A Note About Culture

 Building and adopting the widespread best practices we recommend in this book requires a culture that is supportive of such change. We feel it is essential that you address the culture of your organization in parallel with the technology choices you make to focus on both security and reliability, so that any adjustments you make are persistent and resilient. In our opinion, organizations that don’t embrace the importance of both security and reliability need to change—and revamping the culture of an organization in itself often demands an up-front investment.

We’ve woven technical best practices throughout the book and we support them with data, but it’s not possible to include data-backed cultural best practices. While this book calls out approaches that we think others can adapt or generalize, every organization has a distinct and unique culture. We discuss how Google has tried to work within its culture, but this may not be directly applicable to your organization. Instead, we encourage you to extract your own practical applications from the high-level recommendations we’ve included in this book.

How to Read This Book

While this book includes plenty of examples, it’s not a cookbook. It presents Google and industry stories, and shares what we’ve learned over the years. Everyone’s infrastructure is different, so you may need to significantly adapt some of the solutions we present, and some solutions may not apply to your organization at all. We try to present high-level principles and practical solutions that you can implement in a way that suits your unique environment.

We recommend you start with Chapter 1 and Chapter 2, and then read the chapters that most interest you. Most chapters begin with a boxed preface or executive summary that outlines the following:

Within each chapter, topics are generally ordered from the most fundamental to the most sophisticated. We also call out deep dives and specialized subjects with an alligator icon.

This book recommends many tools or techniques considered to be good practice in the industry. Not every idea will be suitable for your particular use case, so you should evaluate the requirements of your project and design solutions adapted to your particular risk landscape.

While this book aims to be self-contained, you will find references to Site Reliability Engineering and The Site Reliability Workbook, where experts from Google describe how reliability is fundamental to service design. Reading these books may give you a deeper understanding of certain concepts but is not a prerequisite.

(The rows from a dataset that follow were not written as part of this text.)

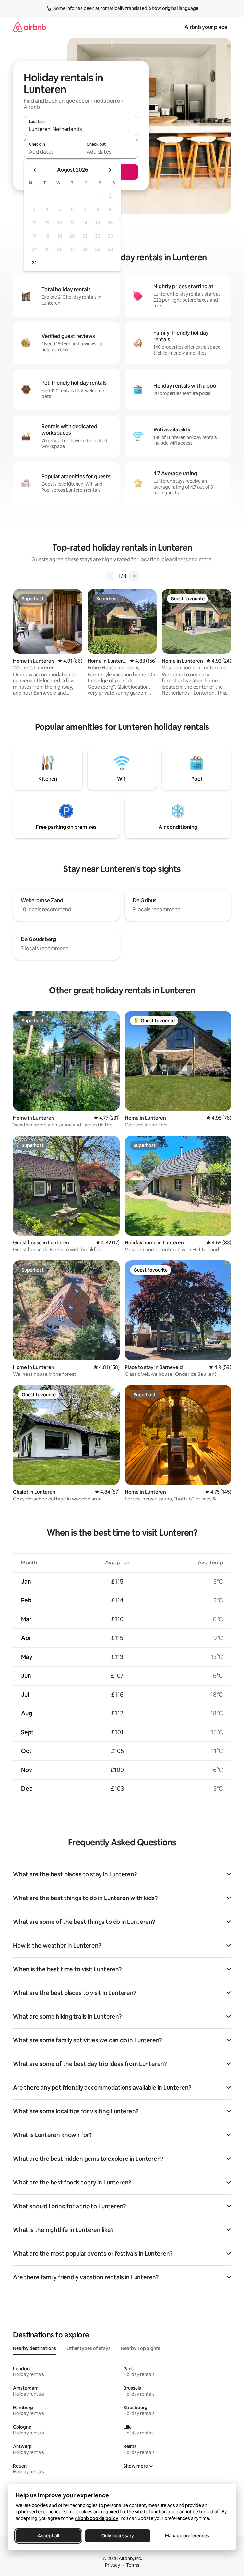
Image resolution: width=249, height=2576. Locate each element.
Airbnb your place (205, 27)
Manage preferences (187, 2536)
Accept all (48, 2536)
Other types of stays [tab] (88, 2348)
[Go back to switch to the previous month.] (35, 170)
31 (34, 263)
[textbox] (52, 152)
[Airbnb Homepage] (29, 27)
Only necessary (117, 2536)
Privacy (112, 2565)
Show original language (173, 8)
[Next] (134, 576)
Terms (132, 2565)
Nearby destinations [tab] (34, 2348)
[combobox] (81, 129)
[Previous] (110, 576)
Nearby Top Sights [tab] (140, 2348)
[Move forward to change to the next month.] (110, 170)
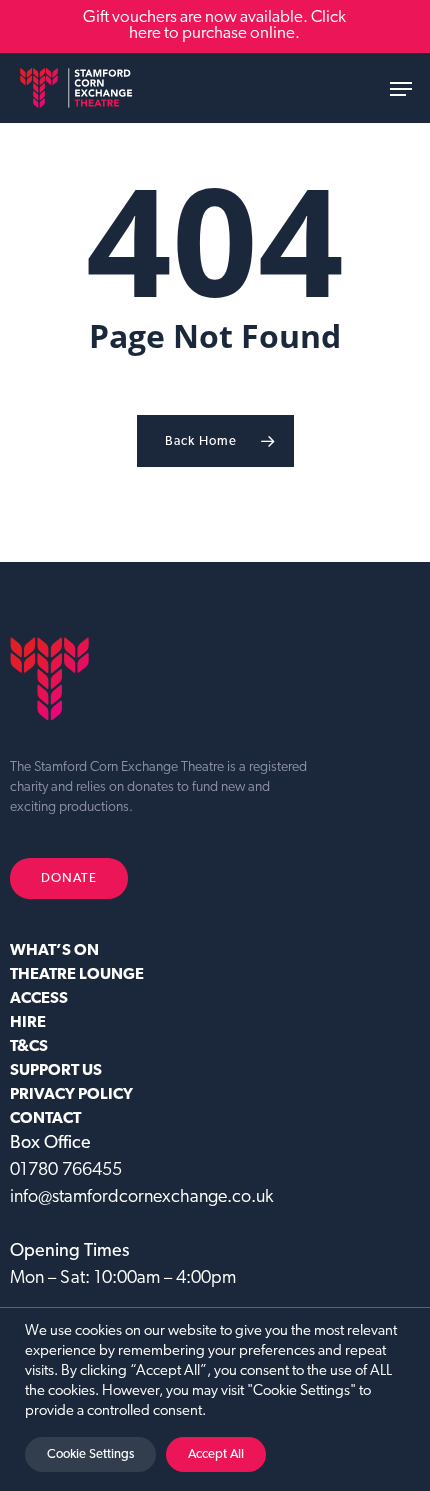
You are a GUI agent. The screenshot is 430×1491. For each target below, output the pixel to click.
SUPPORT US (56, 1071)
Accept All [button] (216, 1454)
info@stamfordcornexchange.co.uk (141, 1198)
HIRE (28, 1023)
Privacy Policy (71, 1095)
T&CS (29, 1047)
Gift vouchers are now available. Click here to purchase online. (214, 25)
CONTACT (45, 1119)
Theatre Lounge (77, 975)
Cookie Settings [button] (90, 1454)
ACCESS (39, 999)
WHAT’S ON (54, 951)
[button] (401, 89)
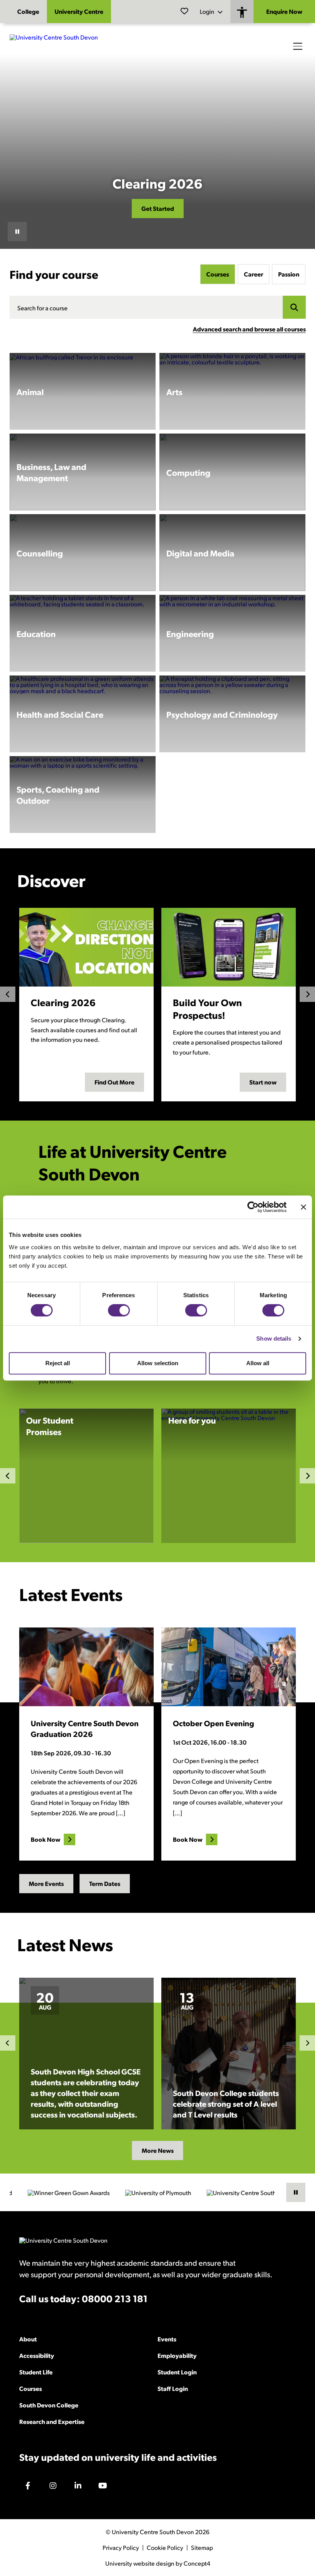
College (28, 11)
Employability (177, 2355)
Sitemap (202, 2548)
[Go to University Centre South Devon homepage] (67, 46)
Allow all (257, 1363)
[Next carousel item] (307, 2043)
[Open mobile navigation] (297, 46)
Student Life (36, 2372)
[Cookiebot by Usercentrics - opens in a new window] (253, 1207)
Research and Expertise (52, 2421)
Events (167, 2339)
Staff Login (173, 2388)
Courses (217, 274)
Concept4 (197, 2563)
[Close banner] (303, 1207)
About (28, 2339)
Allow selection (157, 1363)
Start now (263, 1082)
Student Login (177, 2372)
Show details (273, 1338)
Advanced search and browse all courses (248, 329)
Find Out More (114, 1082)
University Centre (79, 11)
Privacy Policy (121, 2548)
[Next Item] (307, 994)
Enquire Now (284, 11)
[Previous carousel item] (7, 2043)
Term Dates (104, 1883)
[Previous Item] (7, 994)
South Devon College (48, 2405)
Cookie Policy (165, 2548)
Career (253, 274)
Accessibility (36, 2355)
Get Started (157, 208)
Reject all (57, 1363)
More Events (46, 1883)
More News (158, 2150)
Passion (288, 274)
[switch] (119, 1310)
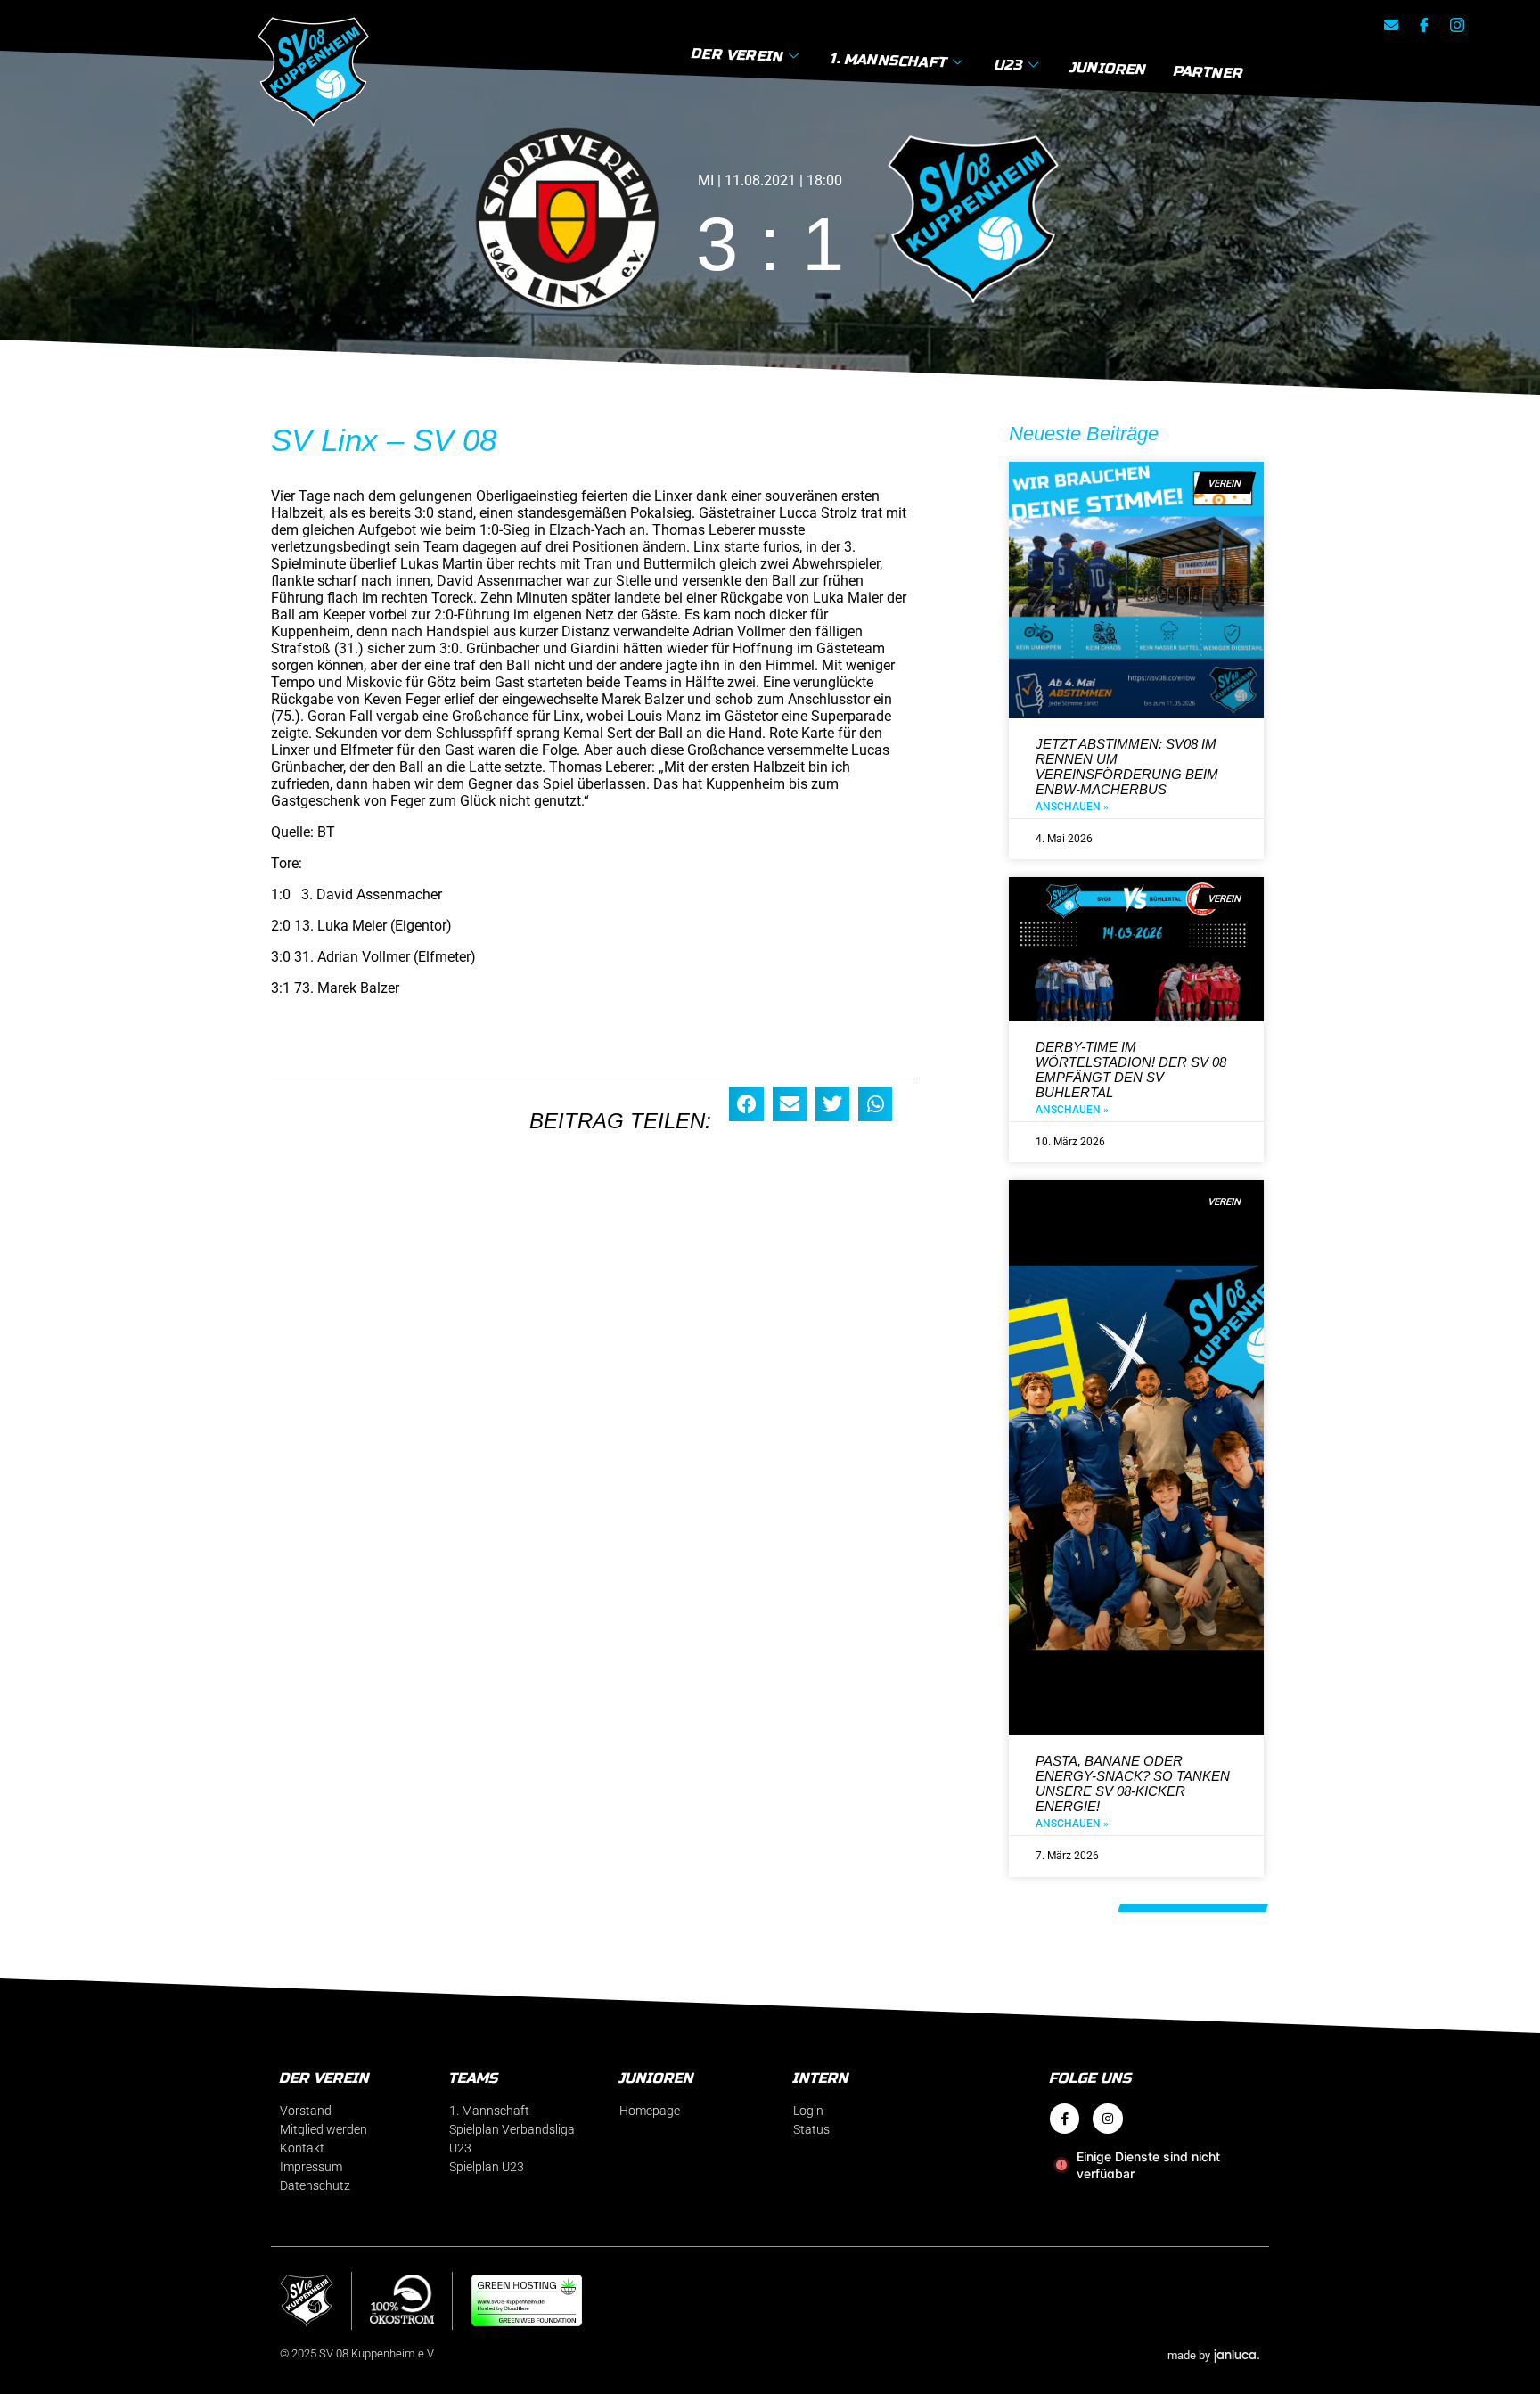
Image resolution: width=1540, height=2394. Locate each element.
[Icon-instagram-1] (1457, 25)
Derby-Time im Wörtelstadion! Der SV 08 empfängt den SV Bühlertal (1131, 1069)
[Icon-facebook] (1424, 25)
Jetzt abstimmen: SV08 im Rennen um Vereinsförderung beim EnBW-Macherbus (1127, 766)
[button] (746, 1104)
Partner (1208, 72)
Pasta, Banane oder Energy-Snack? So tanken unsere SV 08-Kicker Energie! (1133, 1783)
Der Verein (737, 55)
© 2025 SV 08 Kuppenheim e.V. (358, 2353)
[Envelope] (1391, 25)
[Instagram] (1108, 2118)
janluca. (1237, 2354)
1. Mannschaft (889, 59)
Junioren (1108, 68)
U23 (1009, 64)
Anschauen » (1072, 806)
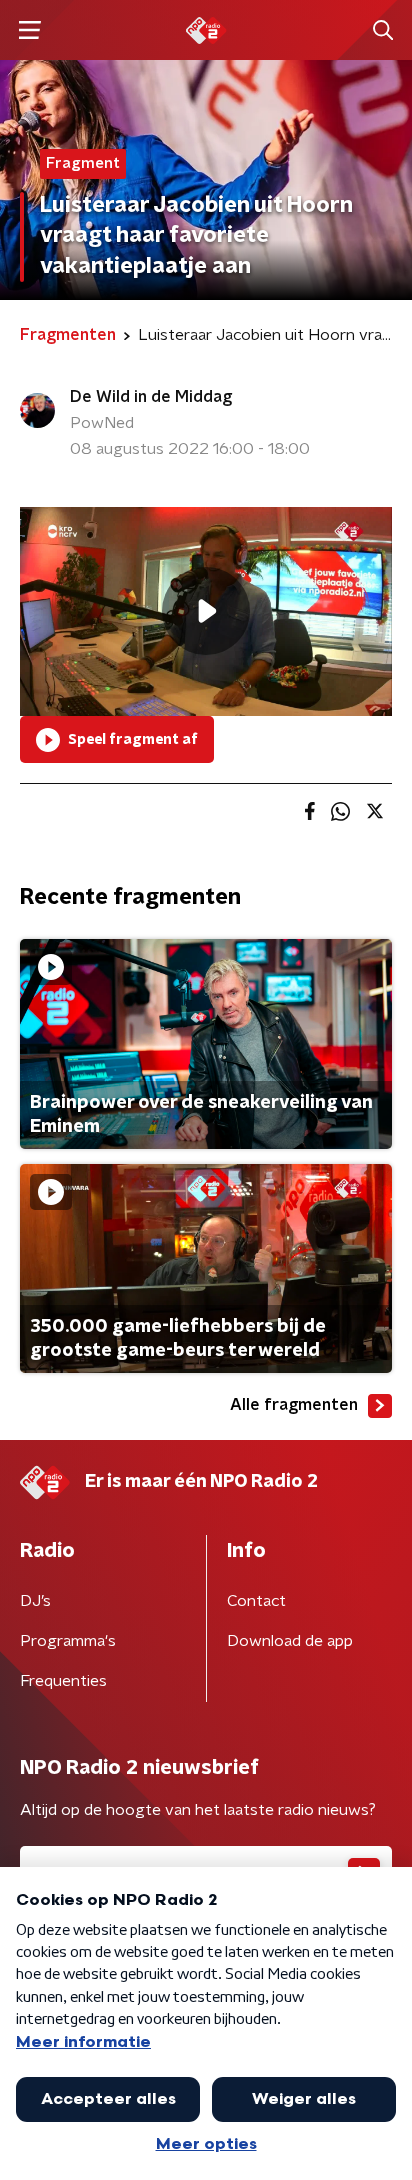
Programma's (68, 1641)
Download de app (290, 1641)
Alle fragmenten (294, 1405)
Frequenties (63, 1681)
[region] (206, 611)
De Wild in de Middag (151, 397)
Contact (256, 1601)
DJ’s (35, 1601)
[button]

We hope you enjoy this book, and that some of the information in these pages can help you improve the reliability and security of your systems.

Conventions Used in This Book

The following typographical conventions are used in this book:

Indicates new terms, URLs, email addresses, filenames, and file extensions.
Constant width
Used for program listings, as well as within paragraphs to refer to program elements such as variable or function names, databases, data types, environment variables, statements, and keywords.
Constant width bold
Shows commands or other text that should be typed literally by the user. Also used for emphasis within program listings.
Constant width italic
Shows text that should be replaced with user-supplied values or by values determined by context.

This element signifies a general note.

This icon indicates a deep dive.

1See, for example, Dino Dai Zovi’s “Every Security Team Is a Software Team Now” talk at Black Hat USA 2019, Open Security Summit’s DevSecOps track, and Dave Shackleford’s “A DevSecOps Playbook” SANS Analyst paper.